Vols Make International Art Connection

Malaysian artists share their creative community with UT artists during Big Ears Festival.
Within the Big Ears Festival schedule, Pangrok Sulap plans to conduct printing sessions, open to the public, in the South Garden of the Knoxville Museum of Art during performance intermissions in the museum’s Ann and Steve Bailey Great Hall.
Big Ears Festival Printing at Knoxville Museum of Art
3–4:15 p.m. Thursday, March 27
Noon–1:30 pm.; 2:45–4 p.m.; and 4:45–6:30 p.m. Friday–Saturday, March 28–29
Throughout March, prints from Pangrok Sulap will also be presented at the RED Gallery, 130 West Jackson Ave. Regular gallery hours are 1–5 p.m. Fridays and Saturdays, and will expand to 10 a.m.–6 p.m. during the Big Ears Festival.

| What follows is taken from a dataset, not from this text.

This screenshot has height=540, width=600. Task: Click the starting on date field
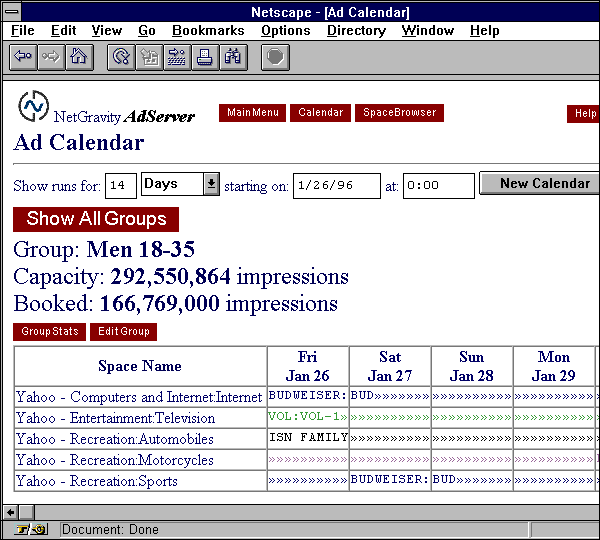tap(336, 186)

Artists from the Malaysian art collective Pangrok Sulap will collaborate and share their unique approach to art and community building with UT art students and the people of Knoxville during a visit that is also a part of the Big Ears Festival, March 27–30.

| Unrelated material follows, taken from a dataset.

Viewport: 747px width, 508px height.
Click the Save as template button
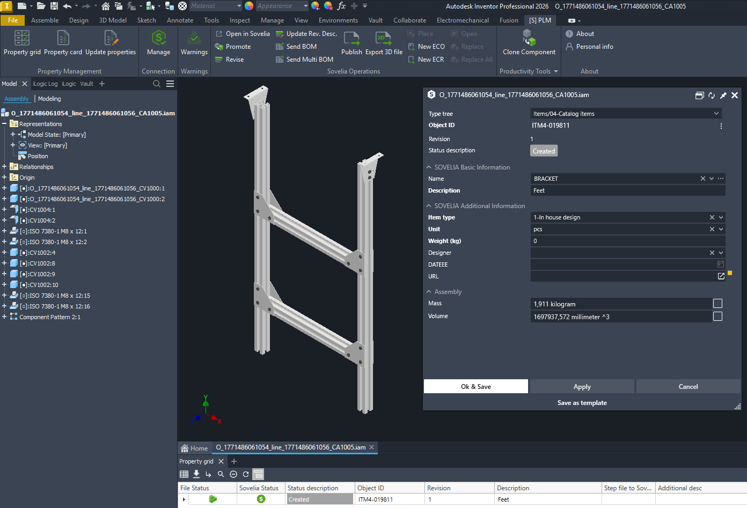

Artists Adi Helmi Bin Jaini and Zayrul Rizo Bin Osman Leong began collaborating with UT students and faculty during the spring break week to plan and create a large-scale, community-printed woodcut. This collaboration, accompanied by live music, is the core of the Pangrok Sulap method. In their home of Sabah, Borneo, they bring together artists, musicians, and social activists to help empower rural communities and marginalized people through art.
Professor Misty Anderson, head of the Department of English, initiated the group’s UT visit and collaborative project after meeting them during an international trip with colleague Anne Harley, a music professor at Scripps College in Los Angeles. Anderson accompanied Harley and a class of students to Borneo as a collaboration through the Consortium for Global Education.

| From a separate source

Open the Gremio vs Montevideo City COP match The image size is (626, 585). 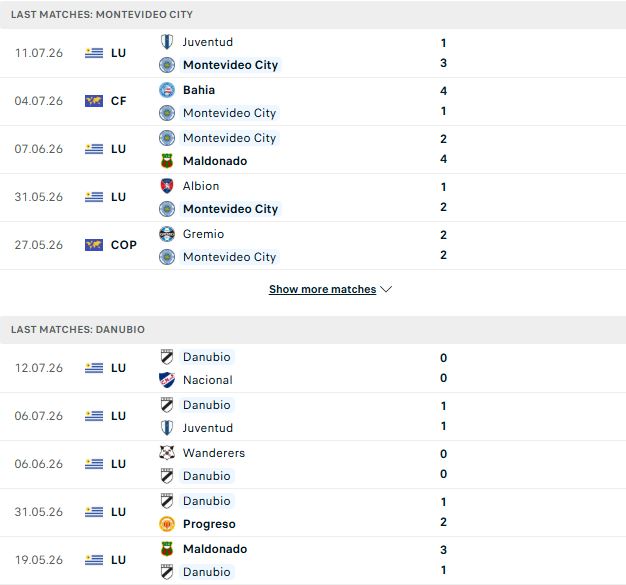(313, 246)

“The chance to spend a day in the Pangrok Sulap studio in Kota Kinabalu in the summer of 2023 was a thrill,” said Anderson. “The wood blocks and the hundreds of prints that line the walls record the histories of rural communities in Borneo and show the impact of environmental degradation and the importance of fighting for clean air and water. What struck me most about the larger narrative prints was the way that they imagine remediation and sustainable futures that support animal, plant, and human life.”
The Pangrok Sulap collective contributes as they create, returning a third of their proceeds to rural communities in need of clean water and electricity, with the other portions going to maintain their studio support group members. The group is named for the energetic, communal spirit of their artistic gatherings. “Pangrok” is the local pronunciation of “punk rock” in Borneo, and a “sulap” is a hut or a resting place often used by farmers there.
The group will connect with UT art students through the Visiting Artist Seminar course taught by Divisional Dean for Arts and Humanities Beauvais Lyons.
“UT has partnered with them based on the reputation of our printmaking program,” said Lyons. “Students will each spend about 90 hours on the project. Before the visit, students have been reading about the group, and issues related to Borneo’s history and environment.”
Visiting-artist collaborations like this engage students in planning and communication in addition to artistic learning.
“They learn an approach and methods from myself and guest artists Adi and Rizo,” said Lyons. “Most importantly, students have a voice in the project, the subject of our print, and the design. Like many of the collaborative projects we have completed previously with guest artists, the process is always exciting and involves both risk-taking and shared visioning.”
The active outreach with these international artists is one way that Vols share in a respectful exchange of ideas that strengthens UT’s civic connections around the world.